**Assignment**
Reproduce the line that holds "Instruction: Click the Stok Adı search field" together with all the lines after it up to the end of the entries.

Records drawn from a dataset

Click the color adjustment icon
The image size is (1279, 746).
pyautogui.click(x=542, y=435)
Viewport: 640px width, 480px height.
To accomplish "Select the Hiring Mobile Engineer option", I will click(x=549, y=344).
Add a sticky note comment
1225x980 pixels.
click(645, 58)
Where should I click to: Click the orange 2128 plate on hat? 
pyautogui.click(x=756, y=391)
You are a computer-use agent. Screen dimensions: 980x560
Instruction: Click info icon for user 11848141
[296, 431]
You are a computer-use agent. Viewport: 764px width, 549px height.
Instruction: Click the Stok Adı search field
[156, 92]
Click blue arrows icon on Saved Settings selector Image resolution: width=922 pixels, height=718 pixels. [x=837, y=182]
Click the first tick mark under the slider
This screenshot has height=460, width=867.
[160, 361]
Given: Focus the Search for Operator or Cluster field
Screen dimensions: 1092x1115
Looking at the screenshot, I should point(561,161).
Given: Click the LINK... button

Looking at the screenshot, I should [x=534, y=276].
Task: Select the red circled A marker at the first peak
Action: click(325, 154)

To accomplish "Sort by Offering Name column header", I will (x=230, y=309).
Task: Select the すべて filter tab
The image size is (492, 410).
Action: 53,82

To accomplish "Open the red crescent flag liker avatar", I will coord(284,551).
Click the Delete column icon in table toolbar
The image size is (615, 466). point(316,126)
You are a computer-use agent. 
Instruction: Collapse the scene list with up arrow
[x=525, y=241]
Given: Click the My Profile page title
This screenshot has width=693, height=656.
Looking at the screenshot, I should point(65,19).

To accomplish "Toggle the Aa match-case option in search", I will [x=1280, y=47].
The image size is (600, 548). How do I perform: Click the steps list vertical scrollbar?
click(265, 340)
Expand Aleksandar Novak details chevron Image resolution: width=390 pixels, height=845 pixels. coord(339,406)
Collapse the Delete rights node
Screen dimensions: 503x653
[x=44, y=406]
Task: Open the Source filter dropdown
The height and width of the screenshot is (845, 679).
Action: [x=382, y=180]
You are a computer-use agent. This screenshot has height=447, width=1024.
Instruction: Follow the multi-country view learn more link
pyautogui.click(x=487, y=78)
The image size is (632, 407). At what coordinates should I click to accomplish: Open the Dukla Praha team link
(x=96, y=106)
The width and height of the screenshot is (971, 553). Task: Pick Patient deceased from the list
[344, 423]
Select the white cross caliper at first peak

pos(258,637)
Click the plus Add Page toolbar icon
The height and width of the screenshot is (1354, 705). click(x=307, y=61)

**Task output**
Instruction: Click the Stok Adı search field
[156, 92]
Click blue arrows icon on Saved Settings selector Image resolution: width=922 pixels, height=718 pixels. [x=837, y=182]
Click the first tick mark under the slider
This screenshot has height=460, width=867.
[160, 361]
Given: Focus the Search for Operator or Cluster field
Screen dimensions: 1092x1115
Looking at the screenshot, I should point(561,161).
Given: Click the LINK... button

Looking at the screenshot, I should [x=534, y=276].
Task: Select the red circled A marker at the first peak
Action: click(325, 154)

To accomplish "Sort by Offering Name column header", I will (x=230, y=309).
Task: Select the すべて filter tab
The image size is (492, 410).
Action: 53,82

To accomplish "Open the red crescent flag liker avatar", I will coord(284,551).
Click the Delete column icon in table toolbar
The image size is (615, 466). point(316,126)
You are a computer-use agent. 
Instruction: Collapse the scene list with up arrow
[x=525, y=241]
Given: Click the My Profile page title
This screenshot has width=693, height=656.
Looking at the screenshot, I should point(65,19).

To accomplish "Toggle the Aa match-case option in search", I will [x=1280, y=47].
The image size is (600, 548). How do I perform: Click the steps list vertical scrollbar?
click(265, 340)
Expand Aleksandar Novak details chevron Image resolution: width=390 pixels, height=845 pixels. coord(339,406)
Collapse the Delete rights node
Screen dimensions: 503x653
[x=44, y=406]
Task: Open the Source filter dropdown
The height and width of the screenshot is (845, 679).
Action: [x=382, y=180]
You are a computer-use agent. This screenshot has height=447, width=1024.
Instruction: Follow the multi-country view learn more link
pyautogui.click(x=487, y=78)
The image size is (632, 407). At what coordinates should I click to accomplish: Open the Dukla Praha team link
(x=96, y=106)
The width and height of the screenshot is (971, 553). Task: Pick Patient deceased from the list
[344, 423]
Select the white cross caliper at first peak

pos(258,637)
Click the plus Add Page toolbar icon
The height and width of the screenshot is (1354, 705). click(x=307, y=61)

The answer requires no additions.